### Page extract

Quality is a valid concern whether you’re using on-demand labor or not

The distinct advantage of our Veryable platform is “Your Labor Pool”: a group of operators that have worked at your operations before and therefore provide reliable and predictable extra capacity. This goes a long way toward addressing those concerns, but whether you are using a conventional staffing model or you’re scaling labor to match actual demand with a Veryable labor pool, quality remains a priority for any business. You must realize that defects stemming from human error create a problem to be addressed at the root. If your quality depends on the presence of experienced workers, you should be worried! Why? Because your quality is not assured. It’s a fact that to err is human, and therefore you need a system that builds quality into your processes if you don’t want the errors that will happen to cause defective products.

The Japanese way of looking at quality is that the only acceptable outcome is zero defect. A lot of people will read this and immediately dismiss it as totally unrealistic. In fact, the Japanese are very practical and so is this approach. It’s not really about achieving true zero defect status, because after all the world is very complex and always changing (even the best companies can maintain “zero internal defects” for at most a few months, but the key is that by constantly pursuing this goal they achieve amazing levels of quality). If you set your expectations low, you’ll get correspondingly low success. By adopting the zero-defect mindset, you will not waste time trying to reduce defects. You will instead concentrate on ways to eliminate defects, focusing on the process rather than on the workers.
Dr. Edwards W. Deming said it first: 6% of the problems are caused by the workers, 94% are caused by the system. Knowing where to focus is key to success.

If there’s only one book you must read about built-in quality, read Shingo’s Poka Yoke, A Revolution in Manufacturing. Shingo is an impressive industrial engineer who was the first to introduce to western audiences some of the most useful tools in the lean toolbox: SMED (rapid changeovers) and Poka Yoke. There are some other books on poka yoke that will mainly provide dozens of examples and open your mind to how creative operators are. Because, yes, the best poka yoke devices are created by the people who work in the process every day.

### Supplied records
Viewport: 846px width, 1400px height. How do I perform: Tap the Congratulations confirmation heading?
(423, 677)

==

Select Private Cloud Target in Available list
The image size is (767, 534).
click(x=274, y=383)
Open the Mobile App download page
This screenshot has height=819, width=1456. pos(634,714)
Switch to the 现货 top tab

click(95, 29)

### To be done
1. In the text on built-in quality, what percentage of problems does Deming say the system causes?
2. Carry on the text on built-in quality from the point where it stops.

### Written responses
1. 94%

2.
So what’s a poka yoke?

 

A poka yoke (po-kah yo-kay) is a device that:

  1. Is cheap 
  2. Automatically checks every part to detect if a defect or error of a certain type is present
  3. Doesn’t require any human help (i.e. it consumes no labor)
  4. Does something when the defect or error is present.

That’s it! To further understand how poka yokes are used, you need to know about the process of building quality into the process. If you’ve heard about jidoka and wonder what it’s about, that process is a good description. 

We’ll do another blog on poka yoke later, given the complexity of the subject, but a good place to start is here.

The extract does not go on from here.